The analytical work with a person living with psychosis focuses on the symptom, but, so to speak, spells the symptom differently (in Old French, sinthome), thinking of the sinthome as a way that a person’s symptom makes their structure more stable and their ways of jouissance more localised. The idea is that the sinthome’s loop reinforces the imaginary loop, enabling it to separate out from the trefoil, and the other loops, symbolic and real, follow suit and can braid. This is a compensated psychosis. 

I call this a metaphor in the real, as this kind of symptom/sinthome is constructed in practice, in the real. It doesn’t last, it has to be re-done as daily and weekly practice, in, for example, prolific artistic practice or in weekly psychotherapy that extends for years. We can understand this as separating out levels; combing and knitting RSI from the tangle that is the person, their sinthome/symptom, and the way they world and are worlded. 

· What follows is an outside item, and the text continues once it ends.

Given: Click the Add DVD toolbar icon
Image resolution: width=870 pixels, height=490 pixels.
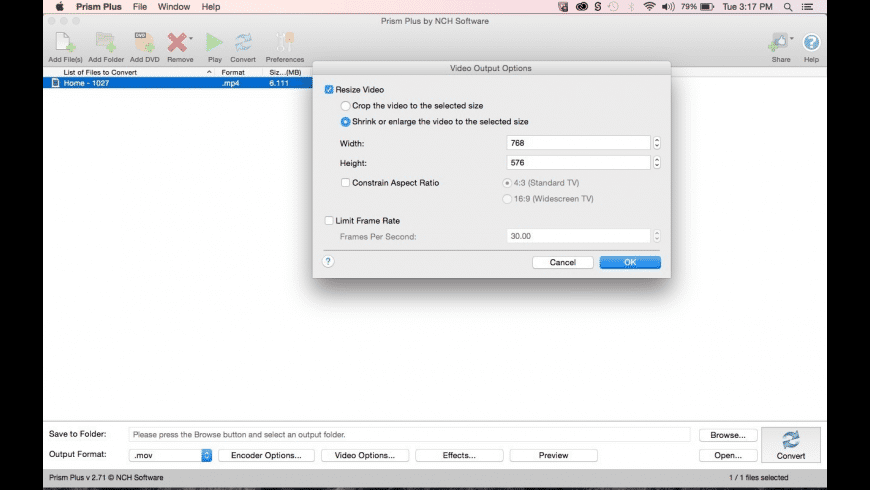Looking at the screenshot, I should click(x=144, y=43).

The image that I made from the words in Prismatic Heresy 1 is one of scaffolding; it shows the ways that subject constructed a sinthome in their years of therapy and their artistic and spiritual practice. Prismatic Heresy 1 is synchronic, so the scaffolding that the subject constructed over many years of therapy is central to the image, but the diachronic Prismatic Heresies 2, 3, and 4, if transposed into synchronic figures, would also show degrees of scaffolding, varying according to the ways in which the subjects uses, or doesn’t use, artistic practice or other sinthomatic ways of stabilising their structure. We all can and often need to do this. 

This separating out and scaffolding can be understood in Bion’s terms as a transition and transformation from beta elements to alpha function. Each person’s words weave a kind of blanket, a text-ile in which they analyse the way they use artistic practise. In Prismatic Heresy 2, the subject discusses the relation between personal change and changes in their artistic practice (green), “Now I have become also the subject of my art … and [I] have a conversation with the world”. 

The good thing about practice—whether artistic or psychoanalytic—is that you can’t predict what will happen; it’s non-determinist. After having made my works of art, after having exhibited them, and after having worked through some of my imaginary, egoic resentments about the separation of fringe and conference in my analysis, what I wanted to write about changed, nachträglich. 

Of course this is nonsense; my sinthome. Typing up the transcript of the four sessions involved a deliberate non-listening to meaning; absorption in the sounds of the words and the rhythm of my fingers on the keys. Sorting phrases into seven sets, depending on meaning and affect, was an activity that, as well as being meditative, resonated with a theory of mine about differentiation. Drawing on Bernard Burgoyne’s work on set theory and Lacanian psychoanalysis, I argue that what distinguishes the different psychic structures—autism, the psychoses, and the neuroses—is the extent to which someone can stably sort into sets (Chernaik unpublished; Burgoyne 2000). Binaries—self/other, inner/outer—mark an achievement of Trennung levels past T2. Making art with words sorted into seven sets was a way of playing with this theory. It becomes a question of movement between T levels (‘regression’ and ‘progression’) rather than differential diagnosis.